Q19: What is effect size?¶
Show answer
Effect size is a standardised, scale-free measure of the magnitude of an effect, independent of sample size. It tells you how big the effect is, not just whether it exists.
Common measures:
Cohen's d (for comparing two means): d = (μ₁ − μ₂) / s_pooled - Small: |d| = 0.2, Medium: |d| = 0.5, Large: |d| = 0.8
r (correlation): the Pearson correlation coefficient serves as an effect size. - Small: |r| = 0.1, Medium: |r| = 0.3, Large: |r| = 0.5
Odds ratio / relative risk: for binary outcomes
η² (eta-squared): proportion of variance explained in ANOVA (analogous to R²)
Why effect size matters: - It is not inflated by sample size (unlike p-values) - It is needed for power analysis and sample size calculation - It enables meta-analysis (combining results across studies) - It communicates whether an effect is worth caring about
import numpy as np
def cohens_d(group1, group2):
n1, n2 = len(group1), len(group2)
pooled_std = np.sqrt(((n1-1)*np.var(group1, ddof=1) + (n2-1)*np.var(group2, ddof=1)) / (n1+n2-2))
return (np.mean(group1) - np.mean(group2)) / pooled_std
a = np.random.normal(10, 2, 100)
b = np.random.normal(10.5, 2, 100)
print(f"Cohen's d = {cohens_d(a, b):.3f}")
Q20: What does "reject the null hypothesis" actually mean in plain English?¶
Show answer
"Reject the null hypothesis" means: the data are sufficiently inconsistent with the null hypothesis that we no longer believe H₀ is a plausible explanation for what we observed.
More precisely: the probability of seeing data as extreme as ours, if H₀ were true, is less than our pre-chosen threshold α. We're saying: "If nothing were going on, the chance of getting a result like this is less than 5% — so we're acting as if something is going on."
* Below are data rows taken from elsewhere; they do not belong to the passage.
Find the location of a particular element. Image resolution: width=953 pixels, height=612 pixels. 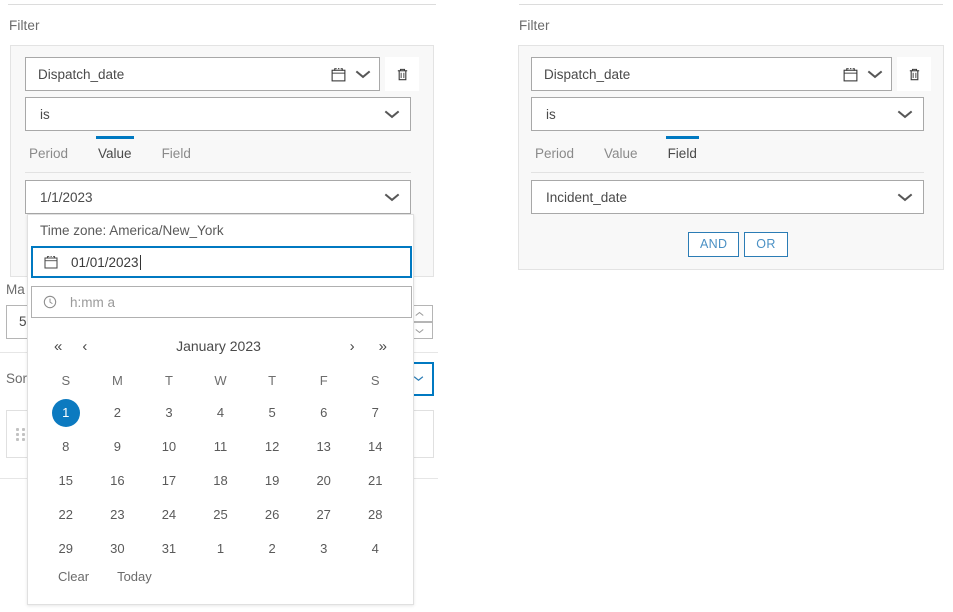

day-cell: 8 is located at coordinates (66, 447).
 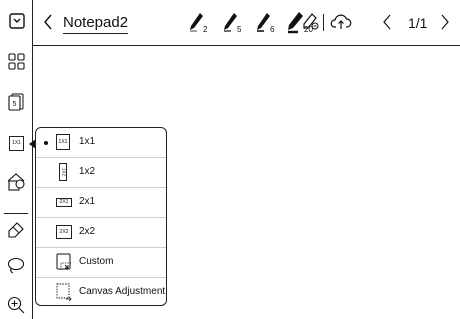 What do you see at coordinates (46, 143) in the screenshot?
I see `selected-indicator` at bounding box center [46, 143].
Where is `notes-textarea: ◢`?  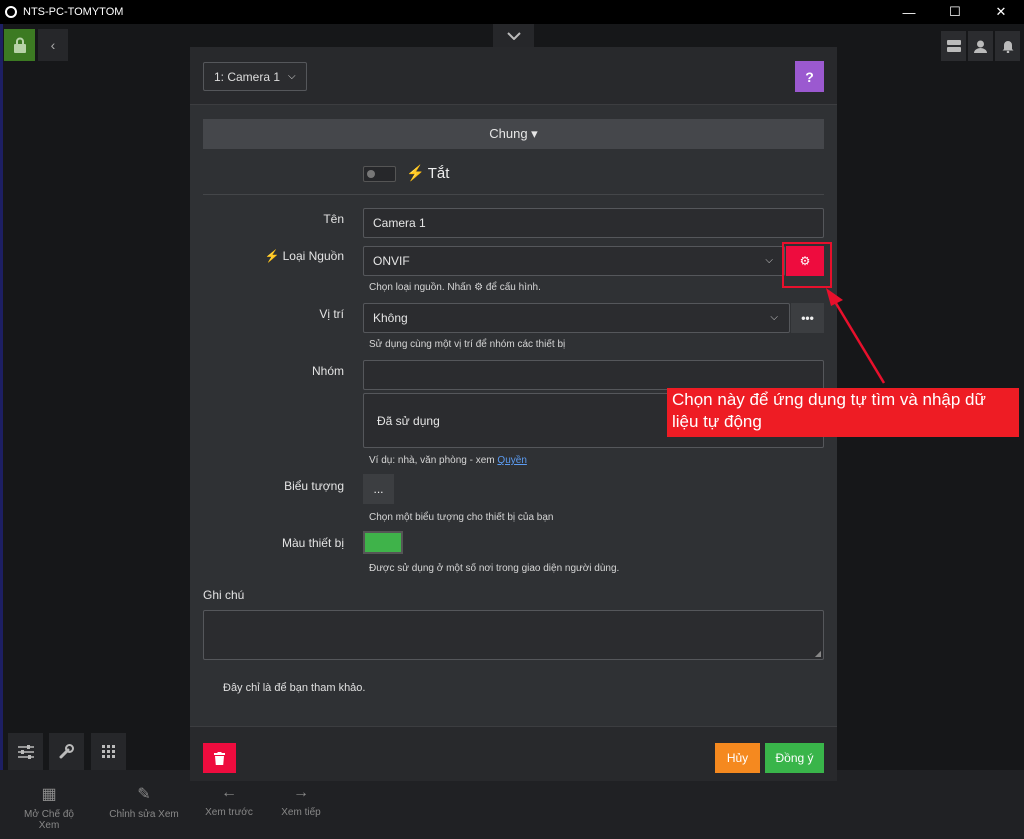
notes-textarea: ◢ is located at coordinates (514, 635).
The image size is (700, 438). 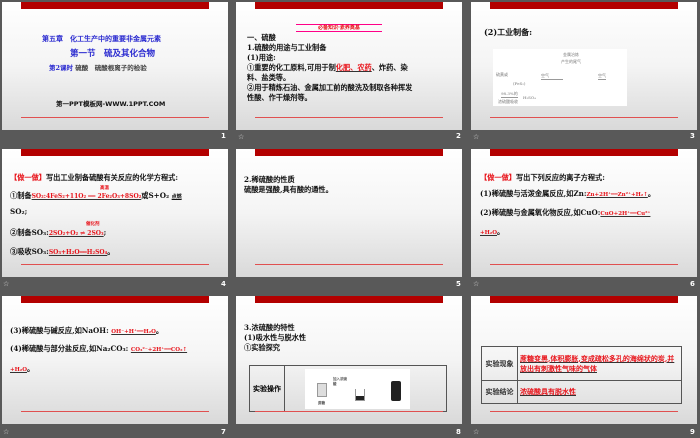 I want to click on slide-thumbnail-5: 2.稀硫酸的性质 硫酸是强酸,具有酸的通性。, so click(x=349, y=213).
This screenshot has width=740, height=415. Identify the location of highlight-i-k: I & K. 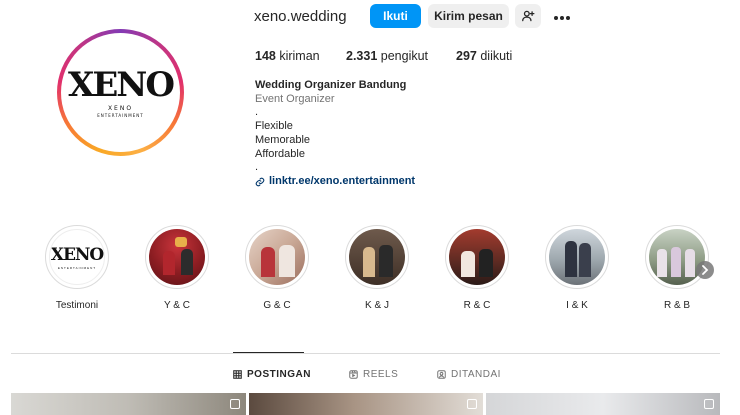
(577, 268).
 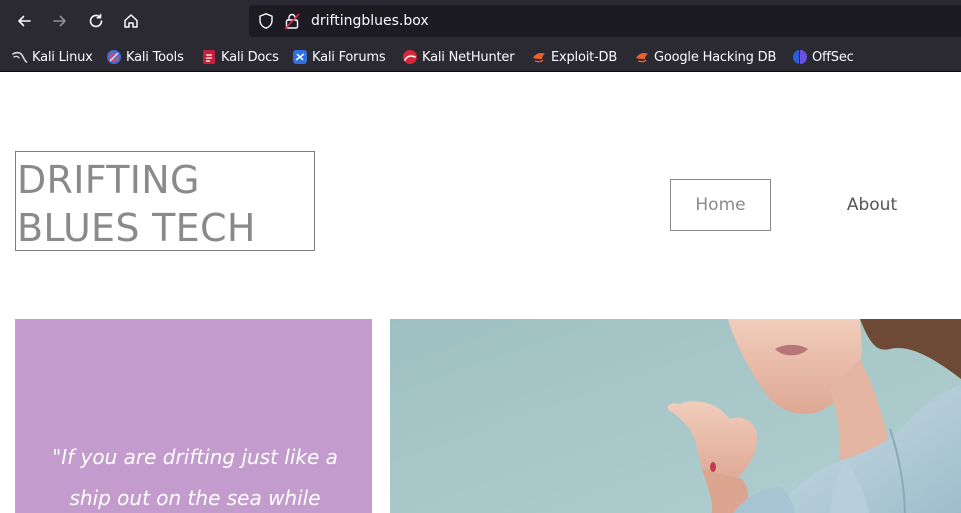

What it does NOT mean: - H₀ is definitely false (we could be making a Type I error) - The effect is large or important - The result will replicate (with α = 0.05 and no effect, 5% of replications will also be "significant")
The verdict is always provisional: we're making a decision under uncertainty, not a logical proof. The accumulation of evidence from multiple well-powered replications is what actually builds scientific confidence.
For practitioners: "we reject H₀" translates to "we have enough evidence to act — to ship the feature, adopt the treatment, or update the model." The decision to act still weighs effect size, cost, business risk, and reversibility.